--- WHAT TO WORK ON ---
Your task is to restate word for word the lines in the material below, from the one with "Información adicional [tab] (101, 757)" up to and including the one with "Perros (139, 94)". Do not carry over the pictures.
◇ ◇ ◇ ◇ ◇
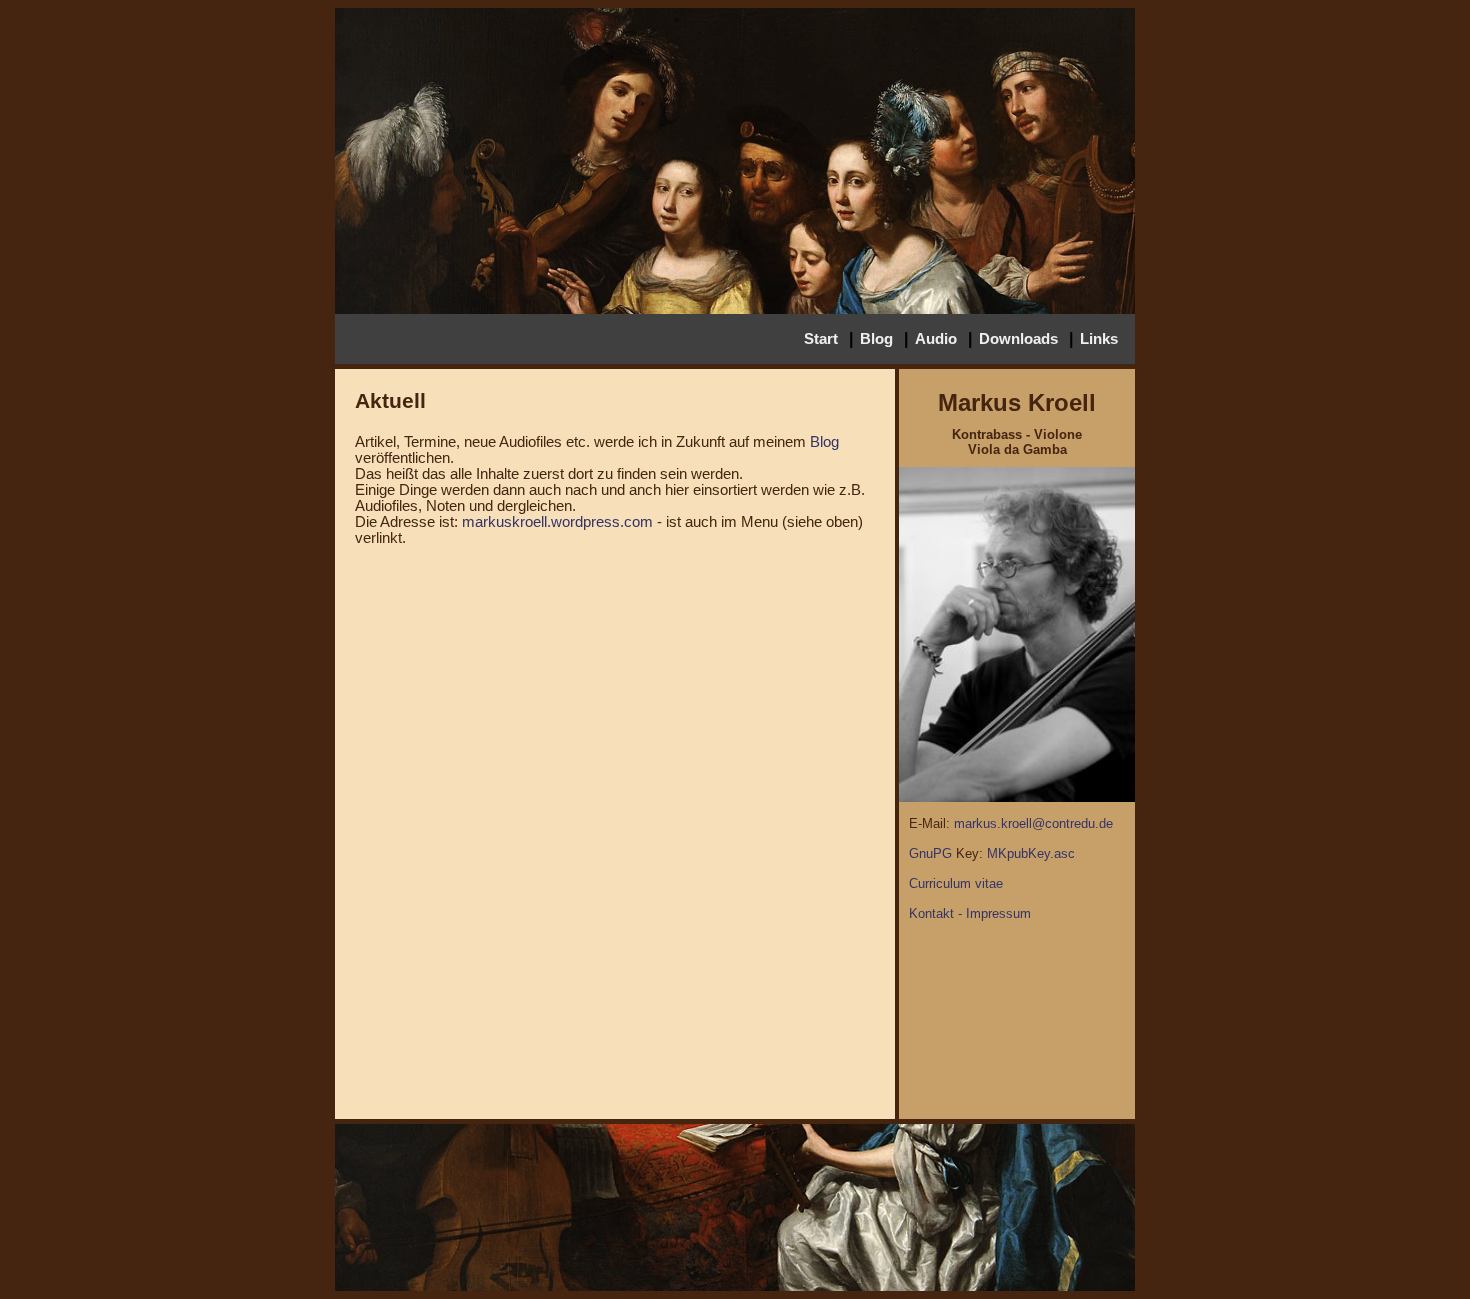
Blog (876, 339)
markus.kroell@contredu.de (1033, 823)
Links (1099, 339)
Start (821, 339)
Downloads (1018, 339)
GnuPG (930, 853)
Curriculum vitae (956, 883)
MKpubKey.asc (1031, 853)
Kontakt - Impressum (970, 913)
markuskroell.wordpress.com (557, 522)
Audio (936, 339)
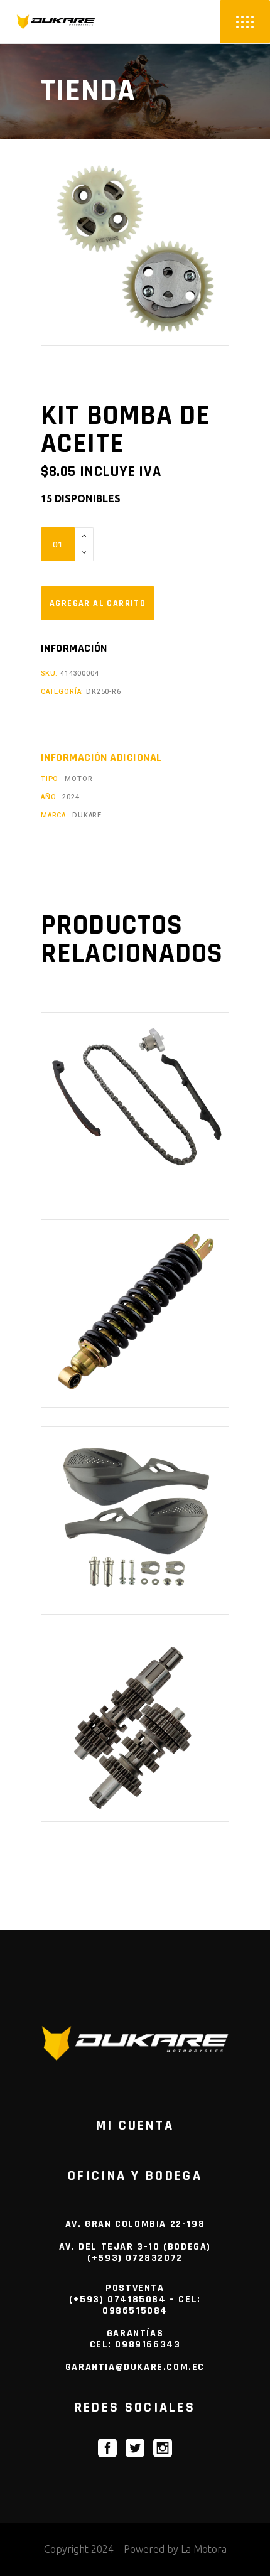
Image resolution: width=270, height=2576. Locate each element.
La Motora (204, 2549)
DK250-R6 (103, 691)
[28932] (97, 603)
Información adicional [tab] (101, 757)
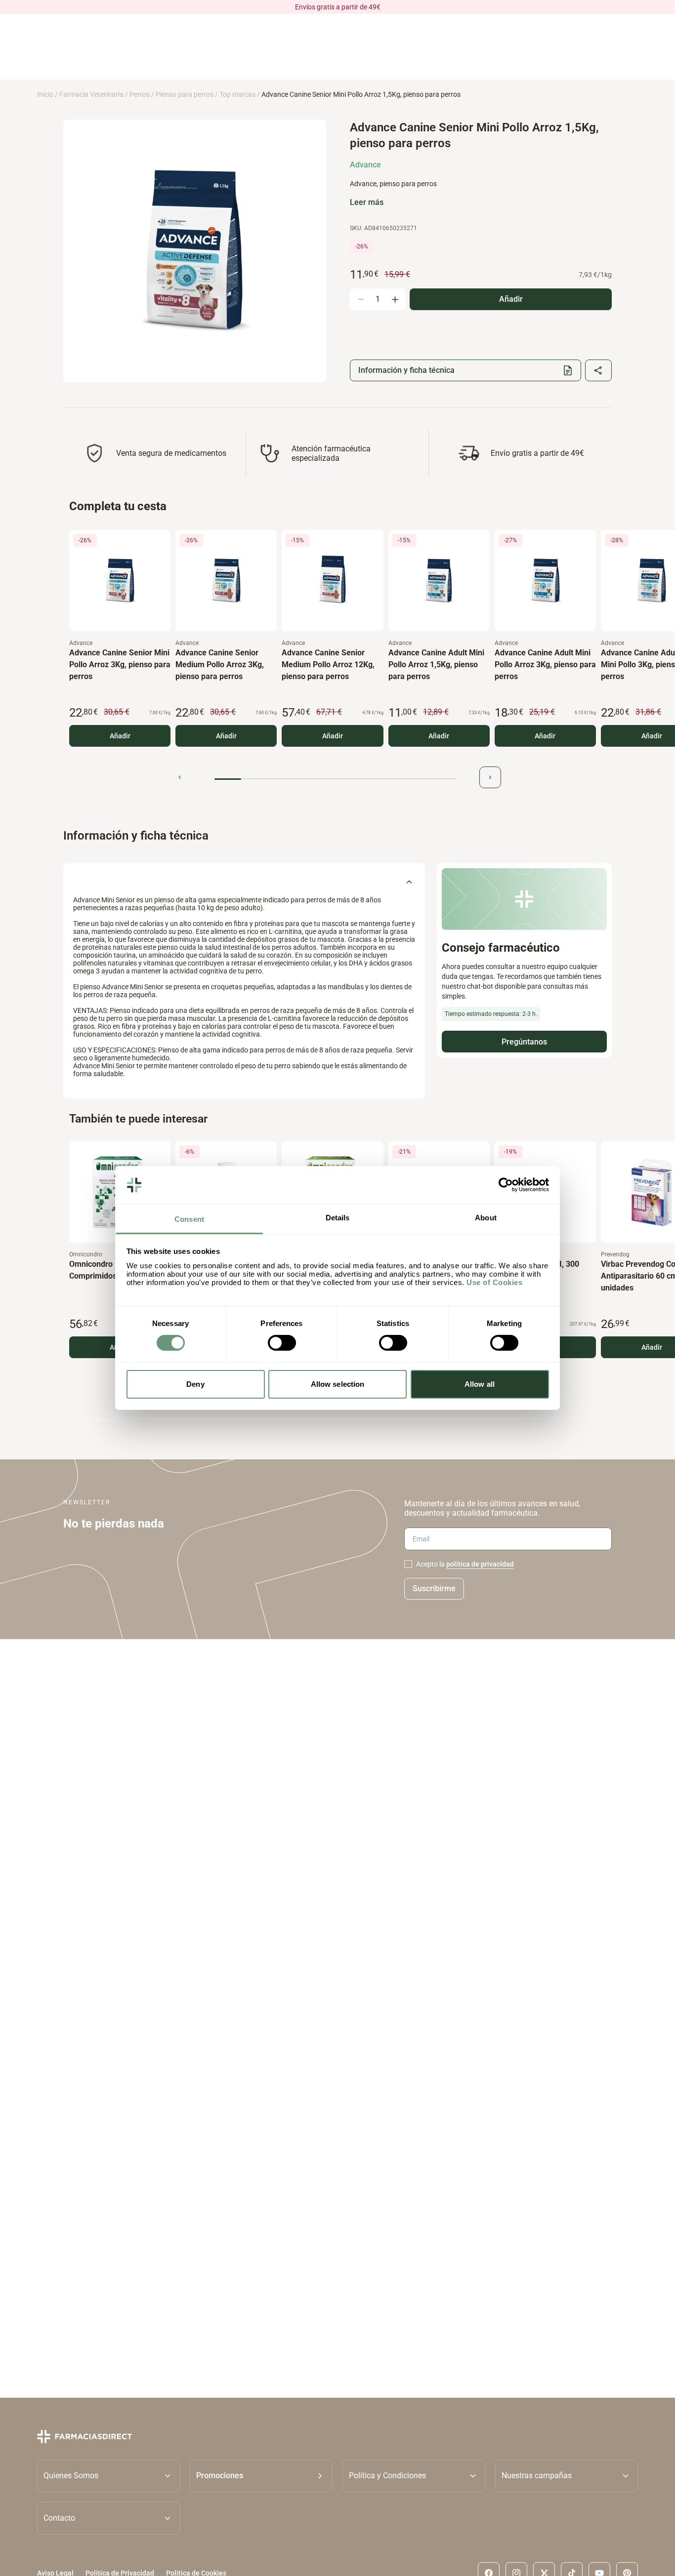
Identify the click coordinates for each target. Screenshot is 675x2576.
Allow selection (338, 1384)
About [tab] (486, 1217)
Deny (195, 1384)
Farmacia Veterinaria (91, 94)
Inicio (45, 94)
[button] (261, 2475)
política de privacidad (480, 1564)
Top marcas (237, 94)
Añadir (120, 736)
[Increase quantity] (395, 299)
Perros (139, 94)
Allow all (479, 1384)
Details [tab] (338, 1217)
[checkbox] (408, 1564)
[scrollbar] (335, 779)
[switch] (282, 1343)
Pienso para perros (184, 94)
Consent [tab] (189, 1219)
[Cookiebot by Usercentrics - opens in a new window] (506, 1184)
◇ ◇ ◇ ◇ ◇
--- TASK ANSWER ---
Información adicional [tab] (101, 757)
Identify the click coordinates for each target. Screenshot is 675x2576.
Allow selection (338, 1384)
About [tab] (486, 1217)
Deny (195, 1384)
Farmacia Veterinaria (91, 94)
Inicio (45, 94)
[button] (261, 2475)
política de privacidad (480, 1564)
Top marcas (237, 94)
Añadir (120, 736)
[Increase quantity] (395, 299)
Perros (139, 94)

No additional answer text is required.